Finance Exam 2 HW review Stein
A financial planner is examining the portfolios held by several of her clients. Which of the following portfolios is likely to have the smallest standard deviation? A) a portfolio consisting of about three randomly selected stocks form different sectors B) A portfolio containing Microsoft, Apple, and Google Stock C) a portfolio containing only Microsoft stock.
A) A portfolio consisting of about three randomly selected stocks from different sectors.
Based on your understanding of the determinants of interest rates, if everything else remains the same, which of the following will be true? A) Higher inflation expectations increase the nominal interest rate demanded by investors. B) A BBB-rated bond has a lower default risk premium as compared to a AAA- rated bond.
A) Higher inflation expectations increase the nominal interest rate demanded by investors.
Yield to Maturity (YTM) is the rate of return expected from a bond held until its maturity date. However, the YTM equals the expected rate of return under certain assumptions. Which of the following is one of these assumptions? A) The bond will not be called. B) The bond has an early redemption feature.

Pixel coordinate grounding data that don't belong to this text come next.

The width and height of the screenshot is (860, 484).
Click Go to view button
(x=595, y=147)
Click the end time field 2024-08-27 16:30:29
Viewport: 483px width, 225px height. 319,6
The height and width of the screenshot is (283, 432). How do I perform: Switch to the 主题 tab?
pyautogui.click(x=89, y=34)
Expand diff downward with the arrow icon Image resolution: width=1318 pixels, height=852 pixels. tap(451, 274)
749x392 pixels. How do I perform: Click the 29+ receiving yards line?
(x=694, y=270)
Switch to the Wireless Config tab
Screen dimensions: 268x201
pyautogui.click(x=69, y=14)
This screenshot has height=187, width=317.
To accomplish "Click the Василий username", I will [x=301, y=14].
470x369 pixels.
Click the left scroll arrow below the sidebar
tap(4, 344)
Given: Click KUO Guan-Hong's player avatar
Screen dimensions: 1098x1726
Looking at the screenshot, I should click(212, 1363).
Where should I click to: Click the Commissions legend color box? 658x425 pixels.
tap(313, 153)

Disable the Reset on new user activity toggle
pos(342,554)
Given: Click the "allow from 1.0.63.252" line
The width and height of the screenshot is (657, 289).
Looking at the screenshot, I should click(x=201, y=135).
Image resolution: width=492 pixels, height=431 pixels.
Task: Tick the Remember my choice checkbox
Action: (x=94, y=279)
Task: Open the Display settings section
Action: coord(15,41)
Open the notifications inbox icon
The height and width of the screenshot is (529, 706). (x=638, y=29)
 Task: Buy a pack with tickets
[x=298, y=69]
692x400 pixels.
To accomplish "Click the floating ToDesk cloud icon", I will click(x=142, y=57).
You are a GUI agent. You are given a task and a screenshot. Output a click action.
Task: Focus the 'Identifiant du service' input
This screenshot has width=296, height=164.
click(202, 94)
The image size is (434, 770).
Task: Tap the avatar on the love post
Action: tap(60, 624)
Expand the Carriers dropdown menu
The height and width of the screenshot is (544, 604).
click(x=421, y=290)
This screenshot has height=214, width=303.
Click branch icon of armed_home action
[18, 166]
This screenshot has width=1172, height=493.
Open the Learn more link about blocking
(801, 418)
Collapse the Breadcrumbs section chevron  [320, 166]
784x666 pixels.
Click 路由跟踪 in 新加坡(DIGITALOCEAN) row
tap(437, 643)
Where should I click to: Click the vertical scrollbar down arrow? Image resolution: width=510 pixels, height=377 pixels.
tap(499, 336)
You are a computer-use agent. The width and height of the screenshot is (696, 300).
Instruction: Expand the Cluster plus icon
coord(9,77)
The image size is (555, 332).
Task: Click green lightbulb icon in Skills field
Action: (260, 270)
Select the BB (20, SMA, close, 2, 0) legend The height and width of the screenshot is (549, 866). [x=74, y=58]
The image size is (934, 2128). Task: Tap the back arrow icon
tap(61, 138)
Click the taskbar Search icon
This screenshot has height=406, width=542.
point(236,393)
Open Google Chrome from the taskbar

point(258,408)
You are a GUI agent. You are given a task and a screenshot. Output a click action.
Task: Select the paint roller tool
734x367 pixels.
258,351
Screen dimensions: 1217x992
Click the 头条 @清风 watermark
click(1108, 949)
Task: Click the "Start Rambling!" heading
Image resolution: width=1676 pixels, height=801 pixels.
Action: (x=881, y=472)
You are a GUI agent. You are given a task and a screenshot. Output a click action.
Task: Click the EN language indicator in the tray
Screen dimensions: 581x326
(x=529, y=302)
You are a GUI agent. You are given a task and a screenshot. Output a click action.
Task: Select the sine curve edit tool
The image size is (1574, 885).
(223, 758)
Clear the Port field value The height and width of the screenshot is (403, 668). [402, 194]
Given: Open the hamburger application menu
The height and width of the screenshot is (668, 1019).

A) The bond will not be called.
Which term is used to describe a call provision in which the issuer is prevented from calling a portion or the entire issue for several years during the early years of the bond issue? A) sinking fund provision B) Declining Call Provision C) Deferred call provision
C) Deferred call provision
Characteristic: This is the premium added as a compensation for the risk that an investor will not get paid in full.
Component: Default risk premium Symbol: DRP
Characteristic: Over the past several years, Germany, Japan and Switzerland have had lower interest rates than the US due to lower values of this premium.
Component: Inflation premium Symbol: IP
Characteristic: This is the premium that reflects the risk associated with changes in interest rates for a long-term security.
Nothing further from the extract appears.